►
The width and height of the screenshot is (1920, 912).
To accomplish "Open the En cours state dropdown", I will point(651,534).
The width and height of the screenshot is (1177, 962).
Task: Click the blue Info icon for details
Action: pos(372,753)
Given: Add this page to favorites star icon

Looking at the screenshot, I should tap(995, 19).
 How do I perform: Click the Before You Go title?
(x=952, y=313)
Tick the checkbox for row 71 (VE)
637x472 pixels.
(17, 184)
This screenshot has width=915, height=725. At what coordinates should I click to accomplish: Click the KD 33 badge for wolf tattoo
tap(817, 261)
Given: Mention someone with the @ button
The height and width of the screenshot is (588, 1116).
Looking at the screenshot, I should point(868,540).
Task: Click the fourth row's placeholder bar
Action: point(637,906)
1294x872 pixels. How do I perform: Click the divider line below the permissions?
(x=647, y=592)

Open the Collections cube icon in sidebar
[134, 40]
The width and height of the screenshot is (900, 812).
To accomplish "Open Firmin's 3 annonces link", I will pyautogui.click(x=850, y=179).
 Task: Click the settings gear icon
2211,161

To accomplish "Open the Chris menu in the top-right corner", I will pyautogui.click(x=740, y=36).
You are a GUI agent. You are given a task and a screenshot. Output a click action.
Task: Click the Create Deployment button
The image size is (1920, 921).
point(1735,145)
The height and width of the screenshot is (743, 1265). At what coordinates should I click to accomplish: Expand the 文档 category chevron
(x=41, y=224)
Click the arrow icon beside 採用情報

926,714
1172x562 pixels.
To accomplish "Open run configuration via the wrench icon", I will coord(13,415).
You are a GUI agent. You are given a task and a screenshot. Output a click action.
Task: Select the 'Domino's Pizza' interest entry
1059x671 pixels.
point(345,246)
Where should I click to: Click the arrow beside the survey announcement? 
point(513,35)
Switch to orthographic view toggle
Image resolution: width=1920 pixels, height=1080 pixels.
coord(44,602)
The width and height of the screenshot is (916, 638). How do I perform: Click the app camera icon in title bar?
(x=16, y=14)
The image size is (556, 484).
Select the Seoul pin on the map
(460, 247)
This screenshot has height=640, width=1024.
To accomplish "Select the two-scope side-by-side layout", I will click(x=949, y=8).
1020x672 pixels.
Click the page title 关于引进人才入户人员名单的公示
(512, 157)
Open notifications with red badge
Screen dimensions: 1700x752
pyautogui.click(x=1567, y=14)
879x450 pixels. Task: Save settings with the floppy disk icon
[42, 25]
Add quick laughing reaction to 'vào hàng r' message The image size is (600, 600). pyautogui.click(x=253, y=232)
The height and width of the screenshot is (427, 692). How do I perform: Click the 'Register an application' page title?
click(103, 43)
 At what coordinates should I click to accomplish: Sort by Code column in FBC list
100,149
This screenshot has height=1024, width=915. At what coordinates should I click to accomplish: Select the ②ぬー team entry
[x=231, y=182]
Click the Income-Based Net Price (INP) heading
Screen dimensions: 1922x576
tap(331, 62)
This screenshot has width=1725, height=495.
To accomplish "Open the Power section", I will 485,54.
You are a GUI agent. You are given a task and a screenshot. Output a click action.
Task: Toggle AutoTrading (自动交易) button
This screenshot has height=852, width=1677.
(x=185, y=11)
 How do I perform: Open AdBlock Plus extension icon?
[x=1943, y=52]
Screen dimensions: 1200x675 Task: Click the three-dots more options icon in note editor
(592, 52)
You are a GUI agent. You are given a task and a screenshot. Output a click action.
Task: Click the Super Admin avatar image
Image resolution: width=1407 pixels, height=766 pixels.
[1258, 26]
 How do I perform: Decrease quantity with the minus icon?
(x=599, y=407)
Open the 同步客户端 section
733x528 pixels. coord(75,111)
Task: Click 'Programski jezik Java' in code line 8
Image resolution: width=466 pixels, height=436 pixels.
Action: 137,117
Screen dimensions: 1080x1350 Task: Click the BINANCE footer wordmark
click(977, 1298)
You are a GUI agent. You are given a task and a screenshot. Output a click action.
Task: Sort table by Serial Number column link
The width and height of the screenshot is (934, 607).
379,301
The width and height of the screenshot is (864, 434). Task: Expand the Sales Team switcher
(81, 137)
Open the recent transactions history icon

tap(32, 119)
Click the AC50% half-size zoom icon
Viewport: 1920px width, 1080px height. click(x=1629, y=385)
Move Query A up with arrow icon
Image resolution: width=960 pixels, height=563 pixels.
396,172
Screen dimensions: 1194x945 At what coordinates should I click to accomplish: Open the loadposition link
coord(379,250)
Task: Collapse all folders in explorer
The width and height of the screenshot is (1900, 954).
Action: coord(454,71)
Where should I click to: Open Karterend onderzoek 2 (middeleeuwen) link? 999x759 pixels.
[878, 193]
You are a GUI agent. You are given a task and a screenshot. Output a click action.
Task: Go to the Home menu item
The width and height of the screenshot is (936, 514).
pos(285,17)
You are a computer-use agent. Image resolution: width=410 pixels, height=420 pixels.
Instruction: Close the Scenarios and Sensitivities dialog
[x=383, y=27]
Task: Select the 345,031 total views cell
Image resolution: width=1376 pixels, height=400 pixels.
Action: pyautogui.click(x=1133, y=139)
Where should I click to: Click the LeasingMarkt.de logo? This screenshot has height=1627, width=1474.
◄
**INSTRUCTION**
Set down the entire listing above again, line for line, with nothing changed.

**OUTPUT OF THE EXERCISE**
The width and height of the screenshot is (1920, 912).
To accomplish "Open the En cours state dropdown", I will point(651,534).
The width and height of the screenshot is (1177, 962).
Task: Click the blue Info icon for details
Action: pos(372,753)
Given: Add this page to favorites star icon

Looking at the screenshot, I should tap(995, 19).
 How do I perform: Click the Before You Go title?
(x=952, y=313)
Tick the checkbox for row 71 (VE)
637x472 pixels.
(17, 184)
This screenshot has width=915, height=725. At what coordinates should I click to accomplish: Click the KD 33 badge for wolf tattoo
tap(817, 261)
Given: Mention someone with the @ button
The height and width of the screenshot is (588, 1116).
Looking at the screenshot, I should point(868,540).
Task: Click the fourth row's placeholder bar
Action: point(637,906)
1294x872 pixels. How do I perform: Click the divider line below the permissions?
(x=647, y=592)

Open the Collections cube icon in sidebar
[134, 40]
The width and height of the screenshot is (900, 812).
To accomplish "Open Firmin's 3 annonces link", I will pyautogui.click(x=850, y=179).
 Task: Click the settings gear icon
2211,161

To accomplish "Open the Chris menu in the top-right corner", I will pyautogui.click(x=740, y=36).
You are a GUI agent. You are given a task and a screenshot. Output a click action.
Task: Click the Create Deployment button
The image size is (1920, 921).
point(1735,145)
The height and width of the screenshot is (743, 1265). At what coordinates should I click to accomplish: Expand the 文档 category chevron
(x=41, y=224)
Click the arrow icon beside 採用情報

926,714
1172x562 pixels.
To accomplish "Open run configuration via the wrench icon", I will coord(13,415).
You are a GUI agent. You are given a task and a screenshot. Output a click action.
Task: Select the 'Domino's Pizza' interest entry
1059x671 pixels.
point(345,246)
Where should I click to: Click the arrow beside the survey announcement? 
point(513,35)
Switch to orthographic view toggle
Image resolution: width=1920 pixels, height=1080 pixels.
coord(44,602)
The width and height of the screenshot is (916, 638). How do I perform: Click the app camera icon in title bar?
(x=16, y=14)
The image size is (556, 484).
Select the Seoul pin on the map
(460, 247)
This screenshot has height=640, width=1024.
To accomplish "Select the two-scope side-by-side layout", I will click(x=949, y=8).
1020x672 pixels.
Click the page title 关于引进人才入户人员名单的公示
(512, 157)
Open notifications with red badge
Screen dimensions: 1700x752
pyautogui.click(x=1567, y=14)
879x450 pixels. Task: Save settings with the floppy disk icon
[42, 25]
Add quick laughing reaction to 'vào hàng r' message The image size is (600, 600). pyautogui.click(x=253, y=232)
The height and width of the screenshot is (427, 692). How do I perform: Click the 'Register an application' page title?
click(103, 43)
 At what coordinates should I click to accomplish: Sort by Code column in FBC list
100,149
This screenshot has height=1024, width=915. At what coordinates should I click to accomplish: Select the ②ぬー team entry
[x=231, y=182]
Click the Income-Based Net Price (INP) heading
Screen dimensions: 1922x576
tap(331, 62)
This screenshot has width=1725, height=495.
To accomplish "Open the Power section", I will 485,54.
You are a GUI agent. You are given a task and a screenshot. Output a click action.
Task: Toggle AutoTrading (自动交易) button
This screenshot has height=852, width=1677.
(x=185, y=11)
 How do I perform: Open AdBlock Plus extension icon?
[x=1943, y=52]
Screen dimensions: 1200x675 Task: Click the three-dots more options icon in note editor
(592, 52)
You are a GUI agent. You are given a task and a screenshot. Output a click action.
Task: Click the Super Admin avatar image
Image resolution: width=1407 pixels, height=766 pixels.
[1258, 26]
 How do I perform: Decrease quantity with the minus icon?
(x=599, y=407)
Open the 同步客户端 section
733x528 pixels. coord(75,111)
Task: Click 'Programski jezik Java' in code line 8
Image resolution: width=466 pixels, height=436 pixels.
Action: 137,117
Screen dimensions: 1080x1350 Task: Click the BINANCE footer wordmark
click(977, 1298)
You are a GUI agent. You are given a task and a screenshot. Output a click action.
Task: Sort table by Serial Number column link
The width and height of the screenshot is (934, 607).
379,301
The width and height of the screenshot is (864, 434). Task: Expand the Sales Team switcher
(81, 137)
Open the recent transactions history icon

tap(32, 119)
Click the AC50% half-size zoom icon
Viewport: 1920px width, 1080px height. click(x=1629, y=385)
Move Query A up with arrow icon
Image resolution: width=960 pixels, height=563 pixels.
396,172
Screen dimensions: 1194x945 At what coordinates should I click to accomplish: Open the loadposition link
coord(379,250)
Task: Collapse all folders in explorer
The width and height of the screenshot is (1900, 954).
Action: coord(454,71)
Where should I click to: Open Karterend onderzoek 2 (middeleeuwen) link? 999x759 pixels.
[878, 193]
You are a GUI agent. You are given a task and a screenshot. Output a click action.
Task: Go to the Home menu item
The width and height of the screenshot is (936, 514).
pos(285,17)
You are a computer-use agent. Image resolution: width=410 pixels, height=420 pixels.
Instruction: Close the Scenarios and Sensitivities dialog
[x=383, y=27]
Task: Select the 345,031 total views cell
Image resolution: width=1376 pixels, height=400 pixels.
Action: pyautogui.click(x=1133, y=139)
Where should I click to: Click the LeasingMarkt.de logo? This screenshot has height=1627, width=1474.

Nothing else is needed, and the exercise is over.